Source extract:
┌──

What was initially known by settlers as Poverty Flats became incorporated as an official community when Pearson Barton Reading received the Rancho Buena Ventura land grant in 1844, encompassing what would become modern day Redding and Cottonwood. Reading’s primary interest was the gold that could be mined from the Whiskeytown Lake area. There he established a mining operation where settlers and natives toiled in search of California’s greatest prize. For a time the city was known as Reading, however it’s Benjamin B. Redding to whom we owe the final name, a decision made 36 years later when the Central Pacific Railroad’s prominence in the area became well established. The former Sacramento mayor brought the locomotive with him to northern California in 1872 after purchasing and beginning construction of the railroad on a tract of land running through Poverty Flats that would transform the town of 600 into a major hub, officially incorporated as a California city in 1887.

└──

Duplicate the passage on the founding and naming of Redding word for word, in full. The data further down this page can be skipped here.

Collected material:
┌──

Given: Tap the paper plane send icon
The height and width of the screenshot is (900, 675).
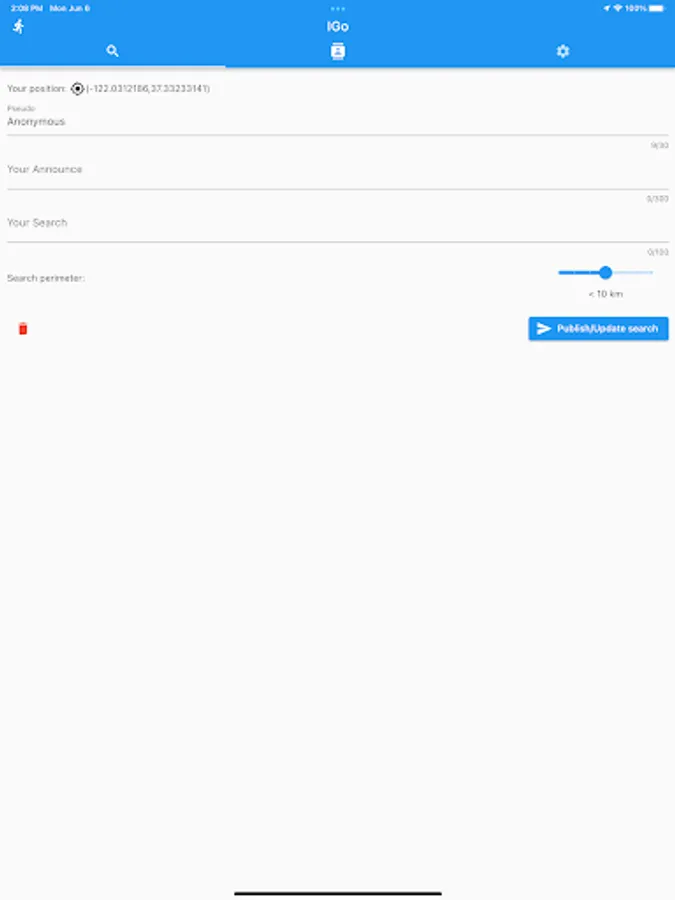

└──

Worked answer:
What was initially known by settlers as Poverty Flats became incorporated as an official community when Pearson Barton Reading received the Rancho Buena Ventura land grant in 1844, encompassing what would become modern day Redding and Cottonwood. Reading’s primary interest was the gold that could be mined from the Whiskeytown Lake area. There he established a mining operation where settlers and natives toiled in search of California’s greatest prize. For a time the city was known as Reading, however it’s Benjamin B. Redding to whom we owe the final name, a decision made 36 years later when the Central Pacific Railroad’s prominence in the area became well established. The former Sacramento mayor brought the locomotive with him to northern California in 1872 after purchasing and beginning construction of the railroad on a tract of land running through Poverty Flats that would transform the town of 600 into a major hub, officially incorporated as a California city in 1887.